O projeto do Louvre Abu Dhabi não é exatamente uma tentativa de levitação do espaço e/ou do ser, mas de proporcionar a sensação de leveza, suspensão e flutuação do domo gigantesco sobre os visitantes. O arquiteto Jean Nouvel apoia esta enorme estrutura em quatro pilares camuflados entre as diversas paredes dos blocos brancos. Dessa forma, ele utiliza menos área de apoio, culminando em menor associação do domo com a base, - é uma retirada de volumes, deixando boa parte da borda do domo em balanço. É o que Lipovetsky diria como “(...) um trabalho de subtração de “peso” que se conquista o belo, o verdadeiro e o essencial” (LIPOVETSKY, 2016, p. 225). A enorme escala da estrutura corrobora com o efeito flutuante ao bloquear as vistas destes pontos de apoio, camuflados entre raios de luz que perpassam pela grande estrutura. Além disso, as salas expositivas são volumes brancos que ampliam a sensação de leveza a partir da cor. A própria forma do domo, curvada em direção ao céu, propicia o esfacelamento da estrutura metálica que ao receber os raios solares os reflete criando uma espécie de névoa de luz interna. Esse efeito de 137
libertação do peso por meio da diluição do peso da estrutura acontece nas catedrais góticas como dito por Lipovetsky: “(...) é seu impulso na direção do céu, dá a impressão de se ter libertado do peso da pedra e da gravidade material” (LIPOVETSKY, 2016, p. 174). Essa diluição na catedral se dá muito pelo efeito da luz perpassando os vitrais multicoloridos e criando um efeito de luminosidade interna. Também com o intuito de gerar leveza a partir da luz, mas por meio da luz artificial, o show do cantor norte-americano Kanye West brinca com princípios básicos de claro e escuro. A estrutura cenográfica, sem estar em ação – ativada no concerto – se apresenta pesada. Vigas metálicas enormes cortam o teto da arena, placas com canhões de luz formam um enorme peso sobre o público. Ao iniciar o show, tudo isso some, ao passo que o ambiente está imergido em escuridão. A luz emanada destas estruturas, que se movimentam lentamente iluminando o espaço, camufla a parafernália pesada que se via antes, tornando-a leve. O cantor está a alguns metros abaixo desta estrutura luminosa flutuante, sobre uma plataforma igualmente iluminada, os fios que sustentam a estrutura do artista se desmancham no ar com a intensidade de luz emanada no espaço. A cena parece até messiânica: um ser sobre uma estrutura flutuante sobre a multidão. Talvez tenha sido este o real intuito, já que o artista já havia dito anteriormente que era um deus. Querendo ou não, a ideia de levitação remete a leveza do ser, e flutuar sobre um espaço é comum na religião. O artista que tem os seus fiéis, fãs, é o “pastor” deste rebanho. Para além da questão da leveza, estes dois projetos utilizam da luz como modelador do espaço, criador de pontos de ação e catarse. Jean Nouvel cria um espaço de passagem e contemplação sob o domo, seja do domo ou dos recortes que dão vista para o mar, a cidade e para outros blocos do museu. Nesse “miolo”, a ação da luz no domo capta a atenção do público, que faz pausa entre as galerias para admirar tal estrutura. A revolução da leveza está duplamente na origem das arquiteturasespetáculos, em razão do papel crucial dos softwares e também pelo impacto das lógicas de comunicação, de marketing e 138
de divertimento, impulsionadas pelo capitalismo da sedução (LIPOVETSKY, 2016, p. 223).

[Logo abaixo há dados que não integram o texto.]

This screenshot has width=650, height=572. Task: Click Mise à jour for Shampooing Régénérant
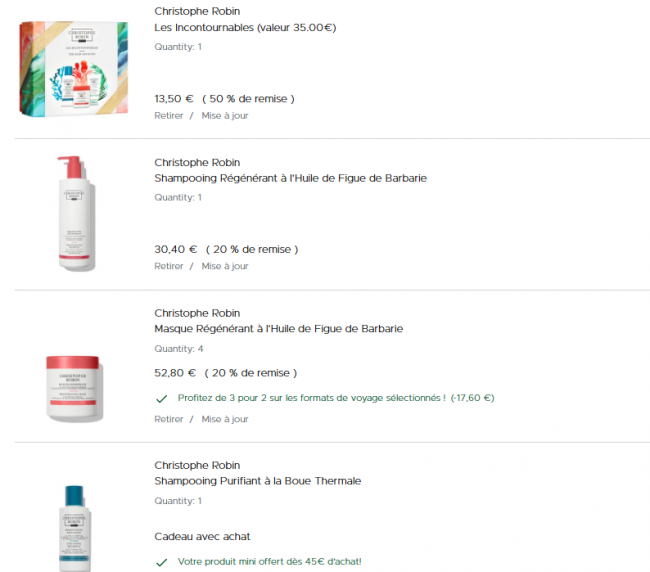click(x=225, y=266)
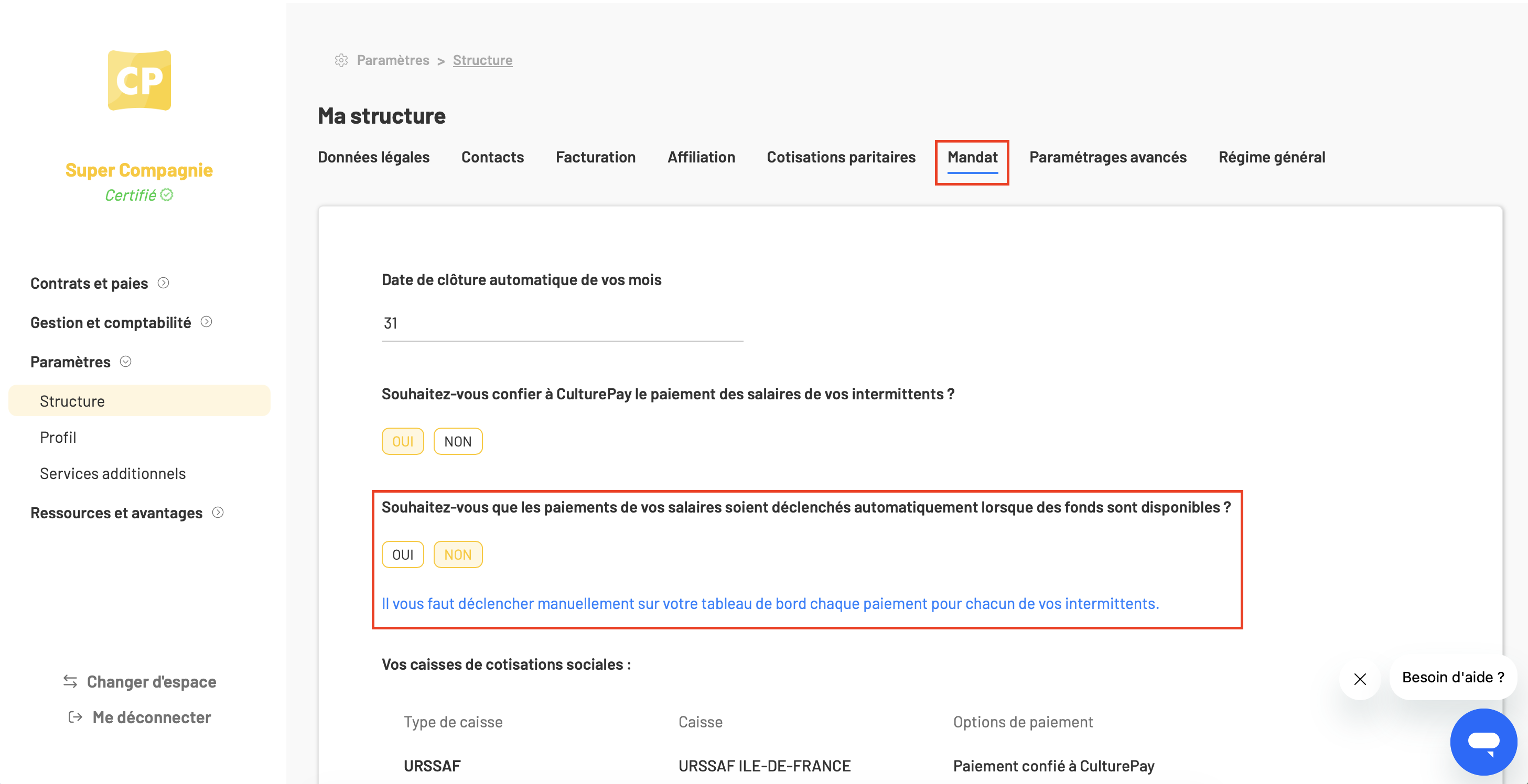Click the green Certifié checkmark badge
Viewport: 1528px width, 784px height.
tap(167, 194)
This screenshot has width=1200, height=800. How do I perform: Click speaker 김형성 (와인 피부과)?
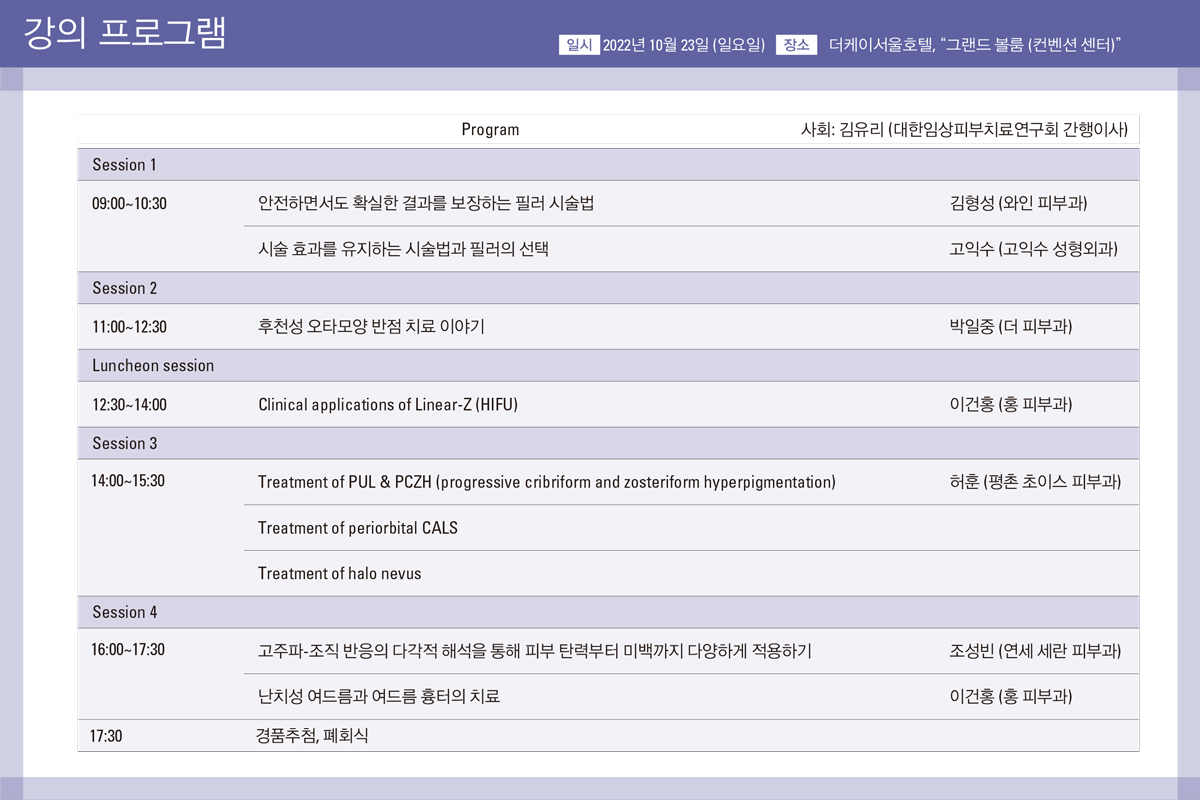pyautogui.click(x=1018, y=204)
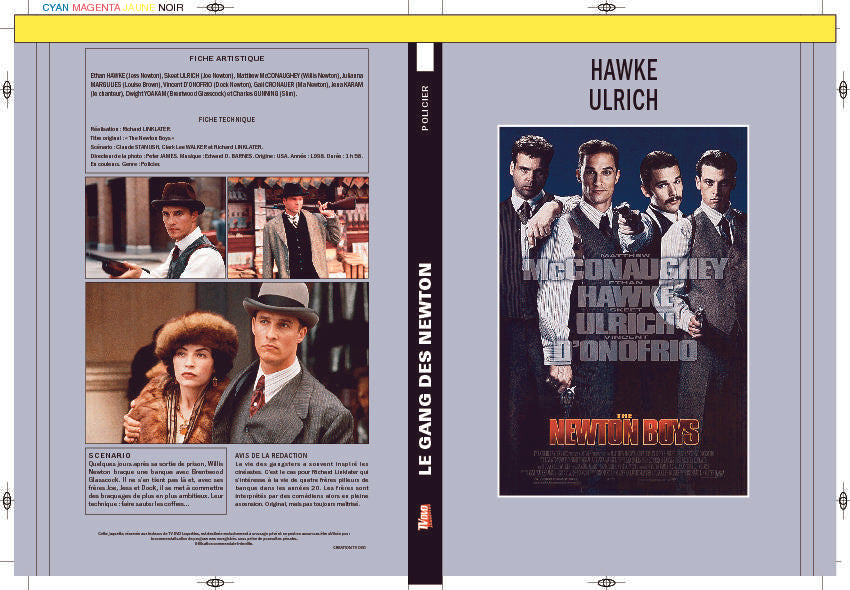850x590 pixels.
Task: Click the yellow banner strip
Action: (x=425, y=29)
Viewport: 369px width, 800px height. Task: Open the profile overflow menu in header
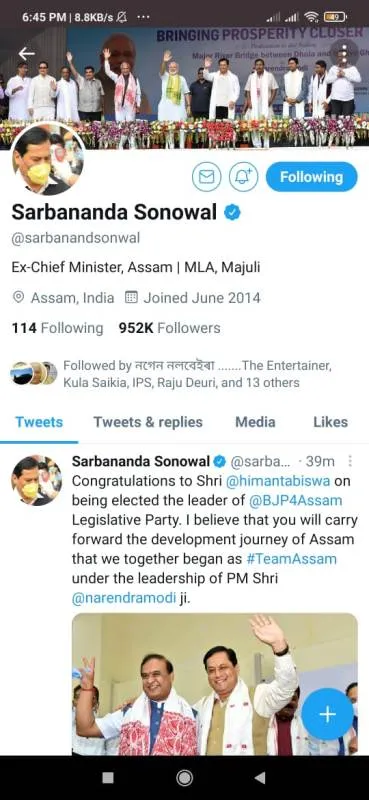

Essa contemplação do domo se dá justamente pela arquitetura do museu ser espetaculosa, no sentido de midiática, comunicativa e, por que não, cênica. Dá-se também crédito aos novos meios tecnológicos – softwares – que possibilitam cada vez mais a execução e modelagem de estruturas diversas. Outro ponto é a associação do nome Louvre a este espaço, trazendo um peso de importância. Sobre essas arquiteturas espetaculosas Lipovetsky diz: Os novos museus, com formas espetaculares, celebram muito mais o universo do lazer e do divertimento do que a elevação espiritual. Não se trata mais, na civilização da leveza, de criar grandeza, mas de produzir evento e imagem, erguer edifícios capazes de seduzir imediatamente os consumidores, melhorar a imagem da marca das cidades, em competição com as outras. A arquitetura-espetáculo aparece como uma das expressões lúdicomidiáticas do mundo da leveza consumerista (LIPOVETSKY, 2016, p. 224).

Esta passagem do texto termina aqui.